Exercise directions:
Copy the items again, starting at the line that contains "Task: Focus the 'Add a comment' input field" and ending at the last item, and substitute "text box" for "input field" while keeping all other text the same. Omit the pictures from your answer.

Provided information:
[START]
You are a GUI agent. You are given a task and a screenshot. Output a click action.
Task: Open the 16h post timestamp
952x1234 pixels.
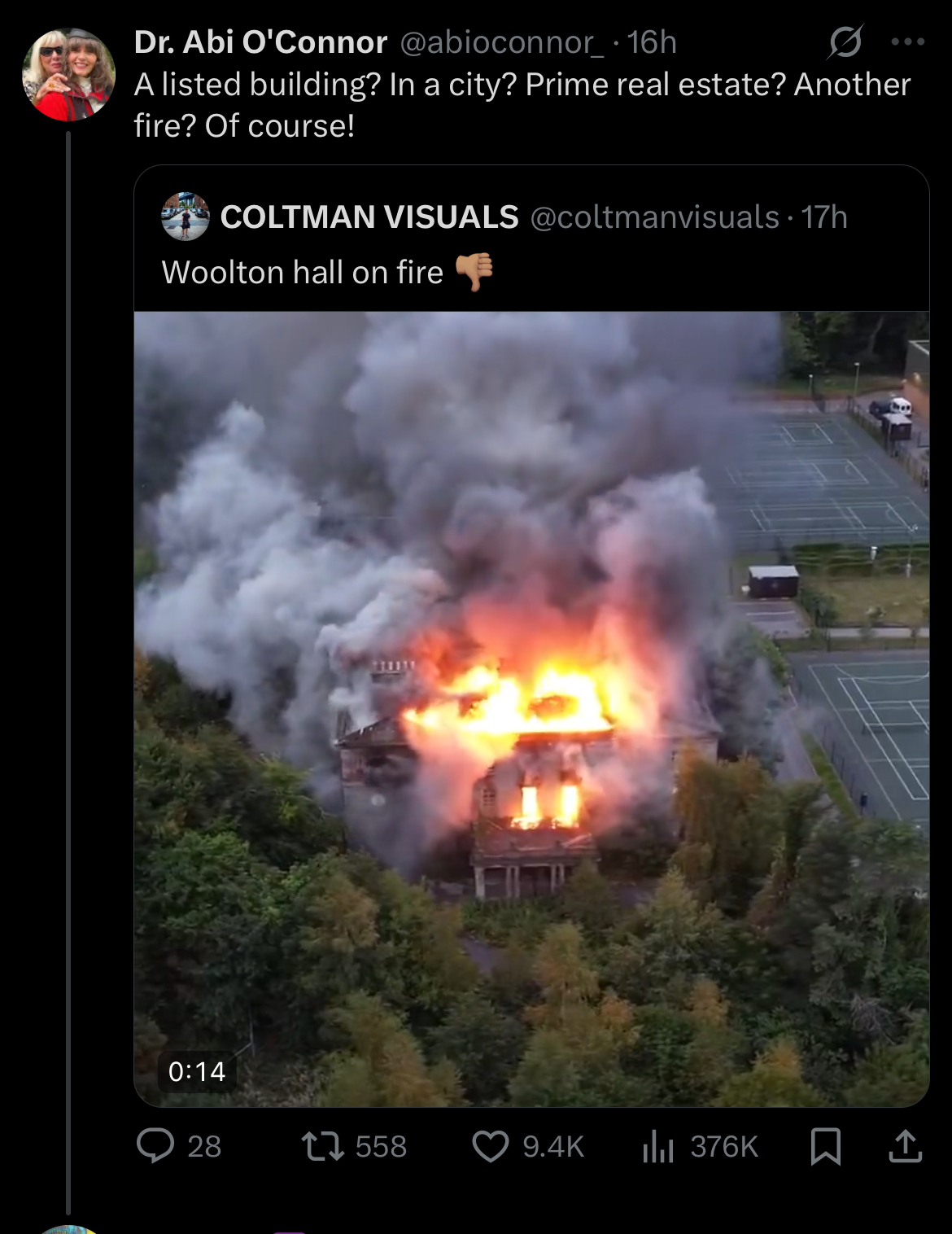point(652,42)
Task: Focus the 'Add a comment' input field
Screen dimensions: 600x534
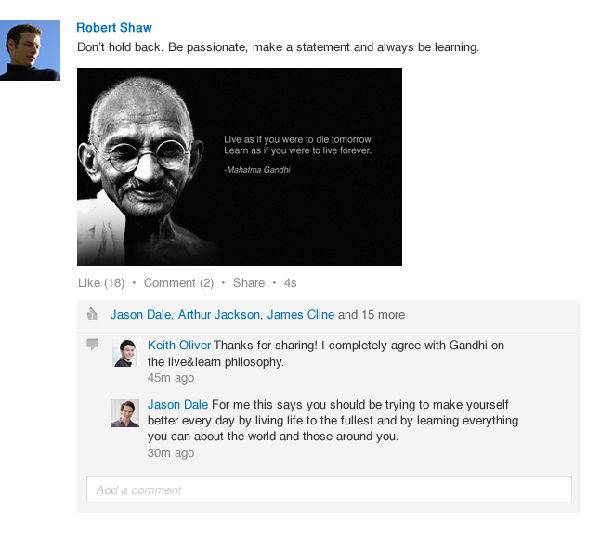Action: click(329, 490)
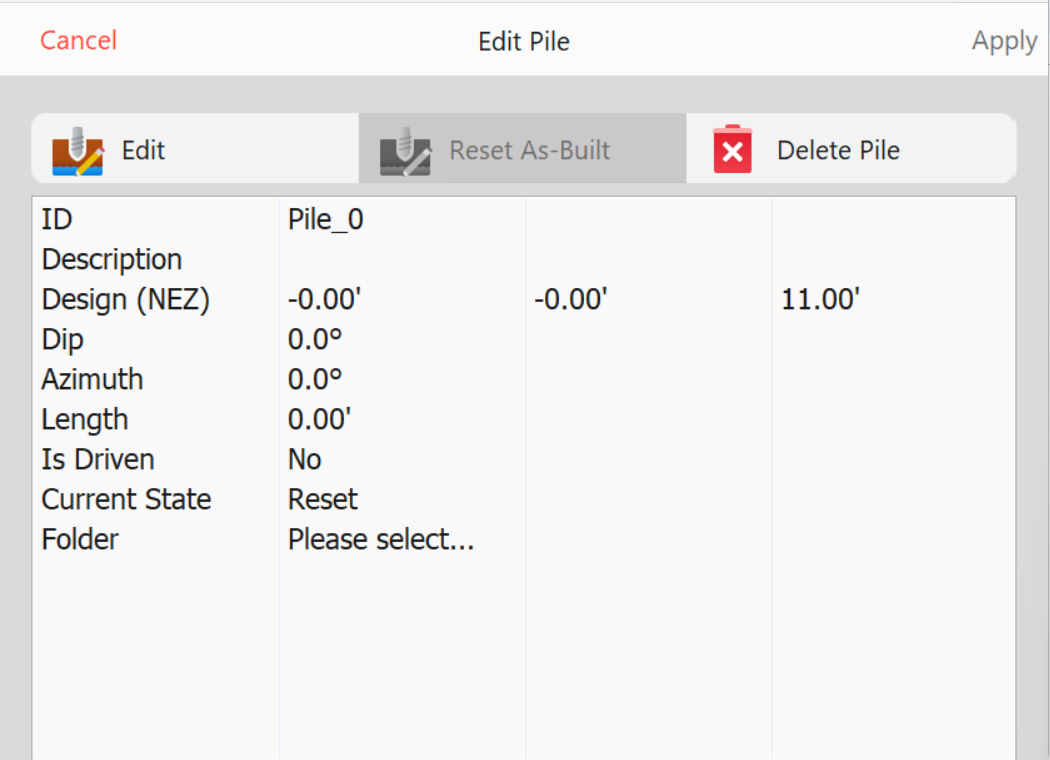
[END]
Completed exercise:
Task: Focus the 'Add a comment' text box
Screen dimensions: 600x534
Action: click(329, 490)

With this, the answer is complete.